На улицах Рима он появлялся теперь только в грубой домотканой одежде, выступал с речами мало, чаще предоставляя это другим.

И при первой удобной возможности подчеркивал, что наступили старые мирные времена и возродились добрые обычаи прежнего Рима.

Он сильно изменился за это время, стал необычайно приветлив и ласков со всеми без исключения.

Глядя на него, беседующего с сенаторами или всадниками, а то и вовсе простолюдинами, трудно было поверить, что этот человек всего несколько лет назад приказывал казнить каждого десятого легионера в отступивших когортах…

Пролил море крови в Италии и провинциях.

А каждого, кто молил его о пощаде, неизменно обрывал одними и теми же словами:

«Ты должен умереть!»

Не посвящая больше никого в свои замыслы, он изо дня в день разыгрывал из себя ярого поборника республики, вызывая восторг у народа, приятное удивление в стане врагов и приводя в недоумение и полное замешательство своих сторонников.

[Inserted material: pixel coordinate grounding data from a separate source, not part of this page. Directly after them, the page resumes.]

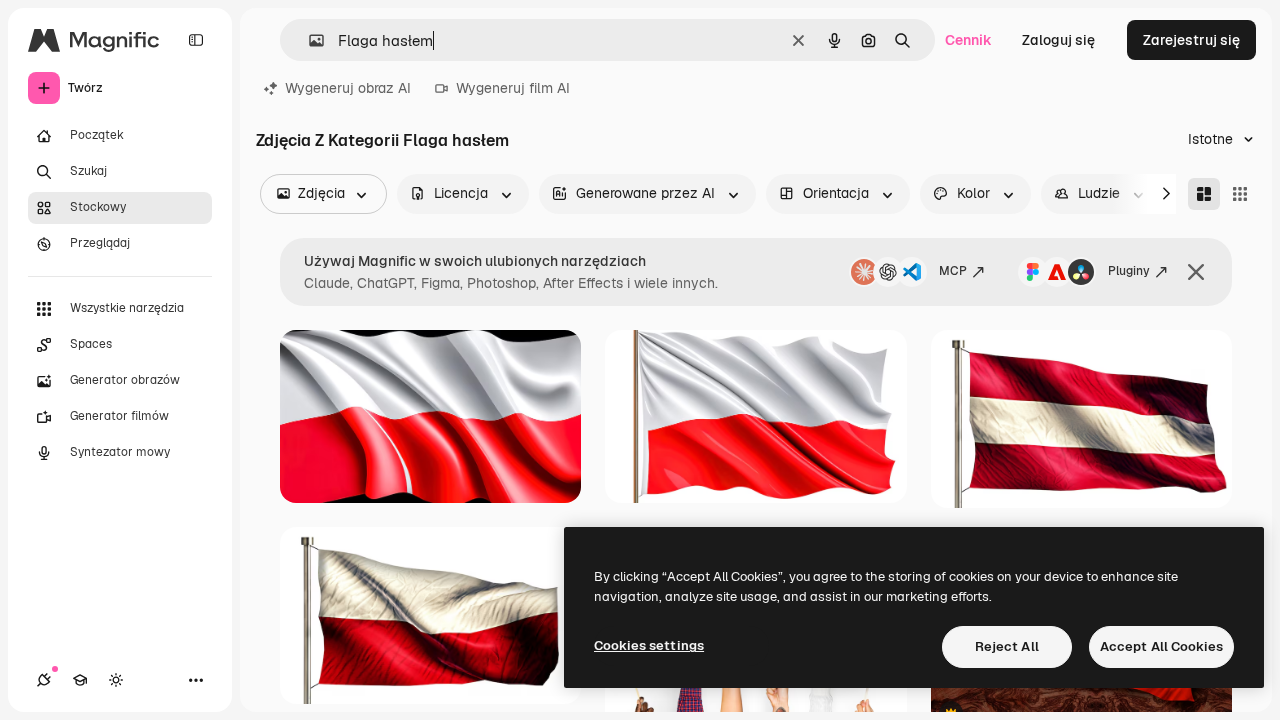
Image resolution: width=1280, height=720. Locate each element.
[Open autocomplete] (308, 40)
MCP (953, 271)
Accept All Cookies (1161, 646)
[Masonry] (1204, 194)
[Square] (1240, 194)
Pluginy (1129, 271)
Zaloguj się (1058, 40)
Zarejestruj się (1191, 40)
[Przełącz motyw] (116, 680)
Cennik (968, 40)
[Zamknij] (1196, 272)
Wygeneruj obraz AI (348, 88)
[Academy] (80, 680)
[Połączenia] (44, 680)
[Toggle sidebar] (196, 40)
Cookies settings (649, 645)
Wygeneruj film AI (513, 88)
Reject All (1007, 646)
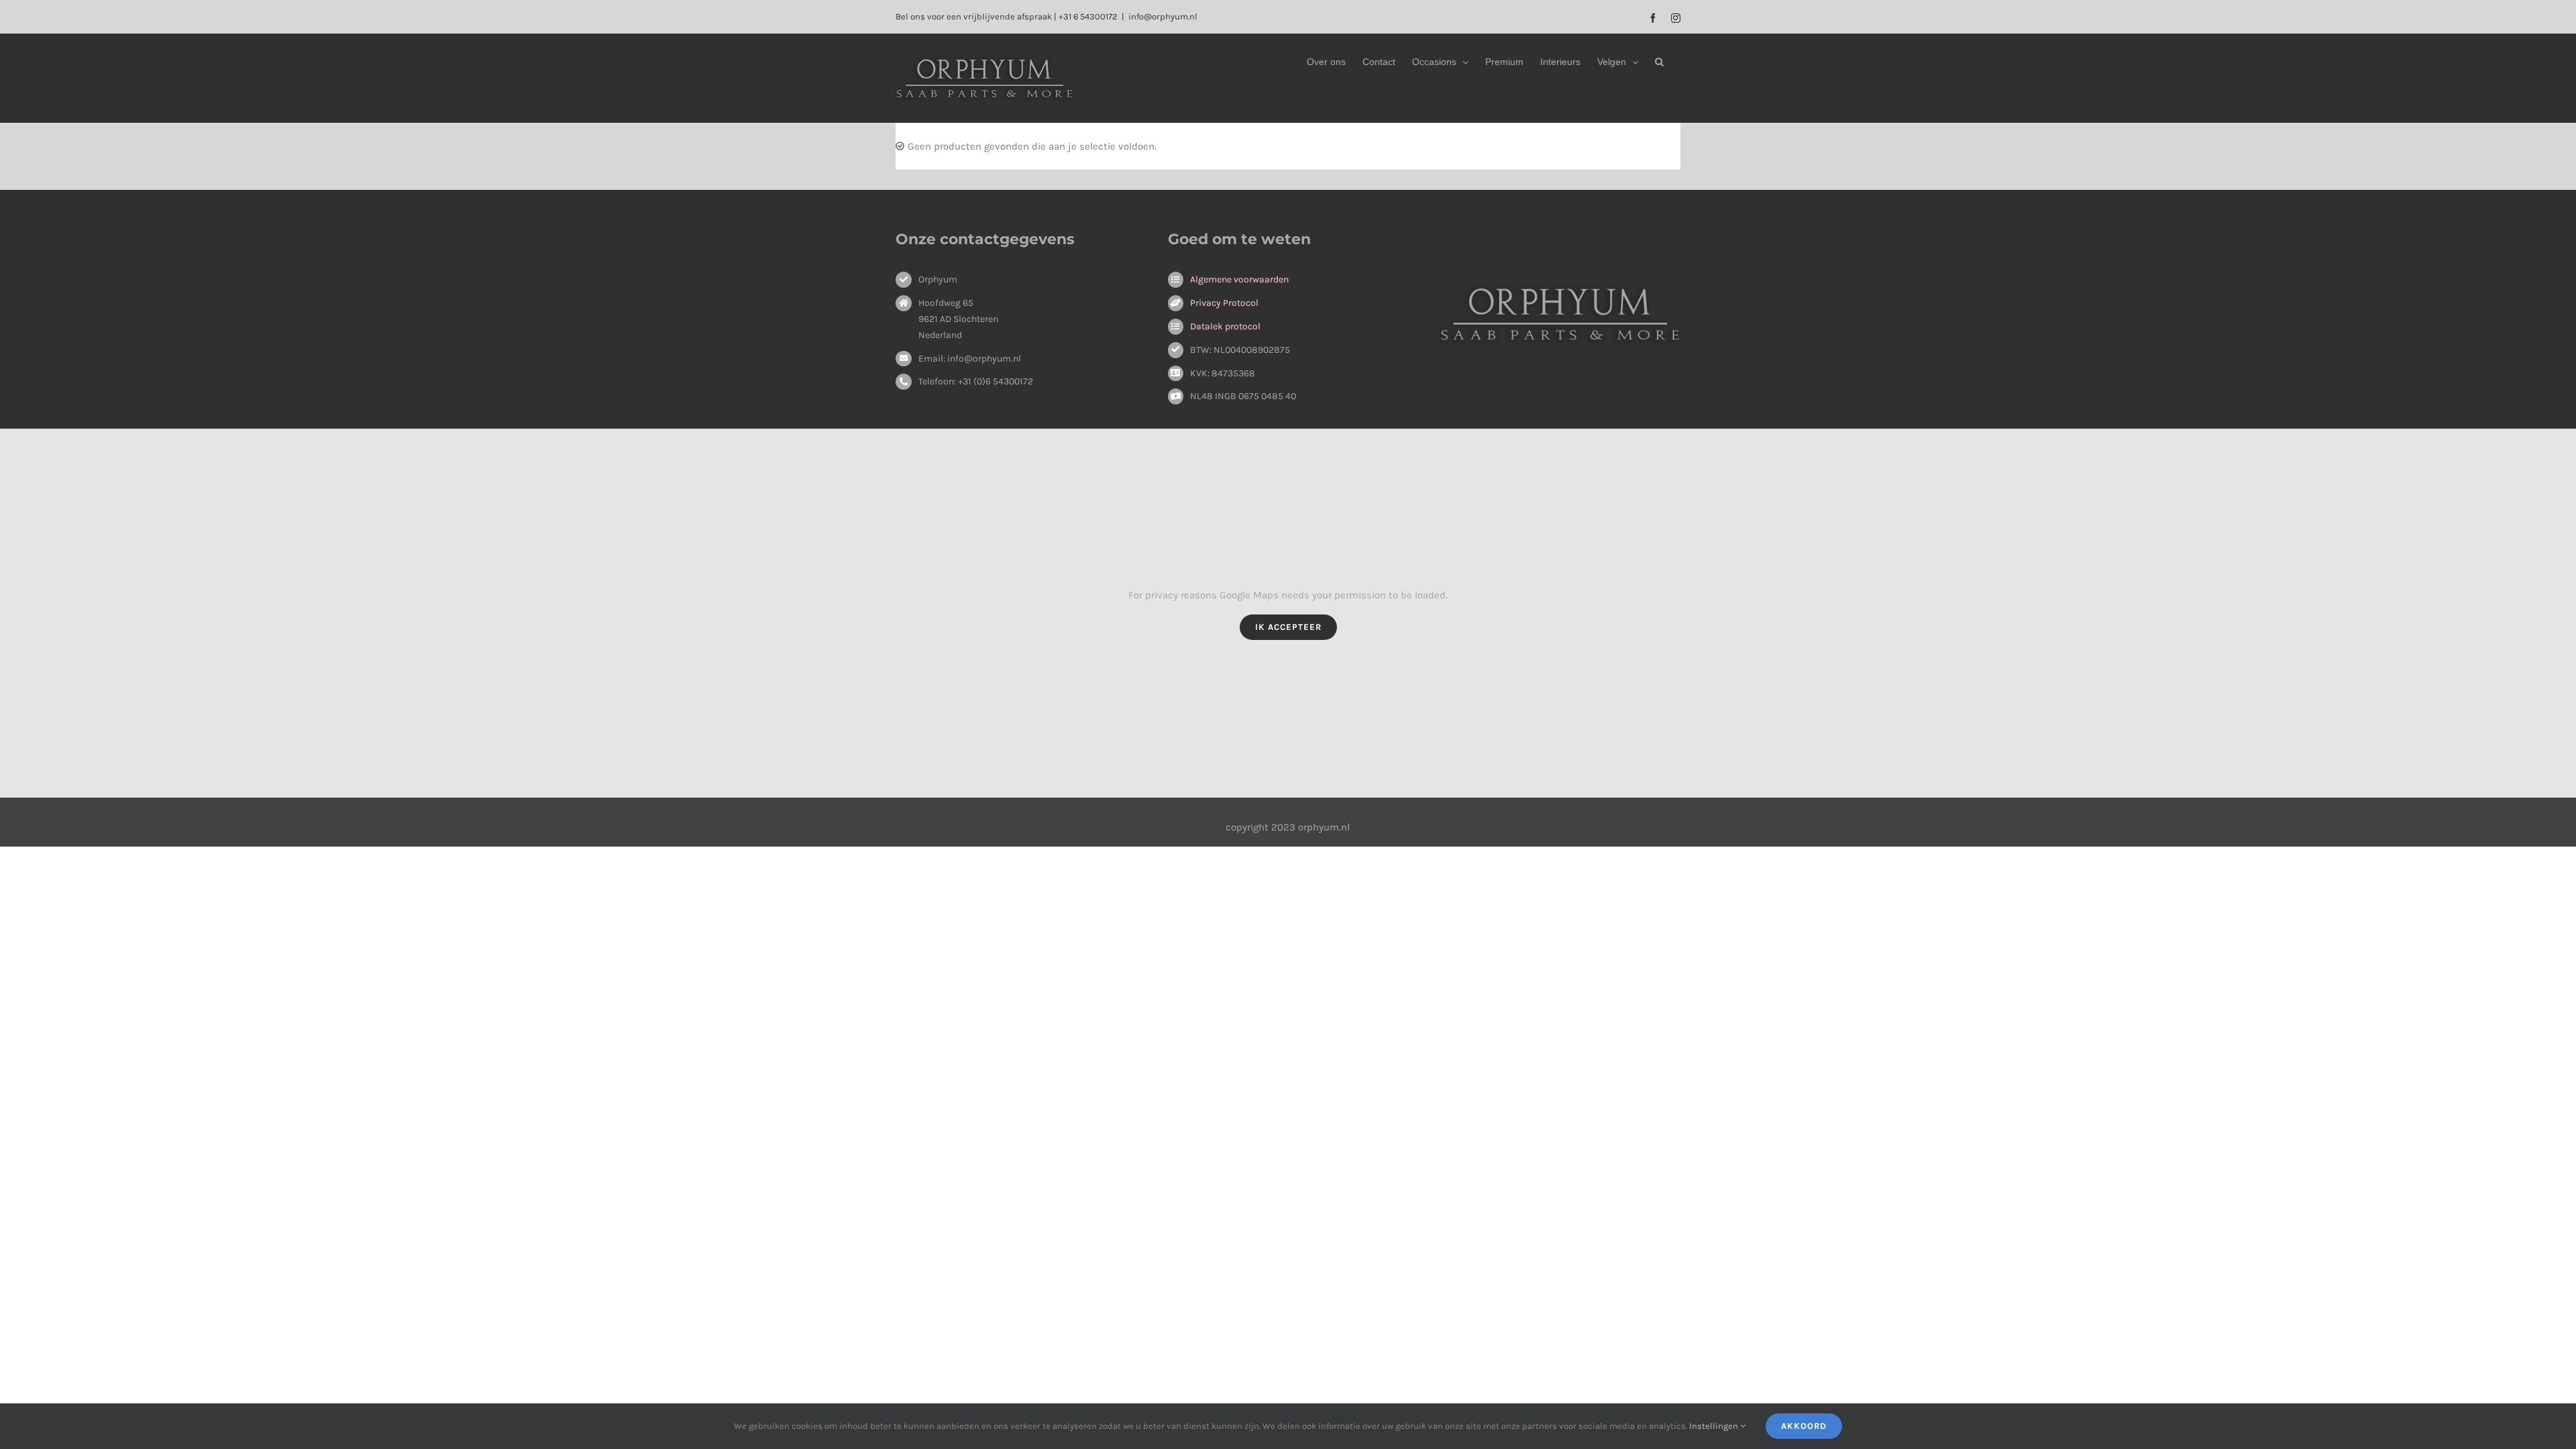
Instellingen (1714, 1426)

Даже искусный стратег Агриппа, с которым он был избран на свое очередное, шестое по счету консульство, иной раз с трудом отличал, где кончается игра и начинается правда.

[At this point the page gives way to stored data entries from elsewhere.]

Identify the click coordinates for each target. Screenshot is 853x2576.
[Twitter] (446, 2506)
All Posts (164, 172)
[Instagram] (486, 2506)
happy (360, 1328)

Однажды, предлагая Октавиану принять чрезвычайные меры по борьбе с разбойниками, распоясавшимися за время войн так, что многие из них среди бела дня ходили по городу при оружии, он услышал и вовсе невероятное:

— Пусть ходят и режут! Не столько убьют и ограбят, сколько будет потом шума!

Агриппа так долго смотрел на друга, не в силах понять, шутит тот или говорит серьезно, что Октавиан не выдержал и нехотя пояснил:

— Недовольство народа, Марк, если его правильно и вовремя использовать — великая вещь! Вспомни хотя бы Мария или Суллу. Как они своевременно и умело взяли его в свои главные союзники. Пусть режут! — убежденно повторил он. — Когда народ не выдержит и потребует навести порядок, мы с войсками рассчитаемся заодно и с нашими недругами! Мне надо, чтобы все как можно скорей поняли, что Риму нужна твердая рука. Одна рука, Марк!

Куда легче было с Меценатом.

Они понимали друг друга с полуслова.

Октавиан все чаще гостил у него, и, благо, наступила дождливая, слякотная осень, целыми неделями жил в доме Мецената на Эсквилине, самой здоровой части Рима.

Здесь, среди роскошной мебели, картин и статуй лучших эллинских скульпторов и художников, он отдыхал душой и телом.

Время от времени, по его просьбе, Меценат приглашал в гости сенаторов.

В раскованной, полушутливой обстановке Октавиан одним открыто дарил свое расположение, другим ссужал необходимую сумму денег, не хватавшую до установленного им же сенаторского ценза.

Недругов же, особенно старинных родов, настойчиво просил считать его отныне в числе своих друзей.

Разговаривая так за кубком изысканного вина, подносимого слугами радушного хозяина, Октавиан внимательно изучал каждого собеседника и старался уяснить для себя, как меняется отношение к нему отцов-сенаторов.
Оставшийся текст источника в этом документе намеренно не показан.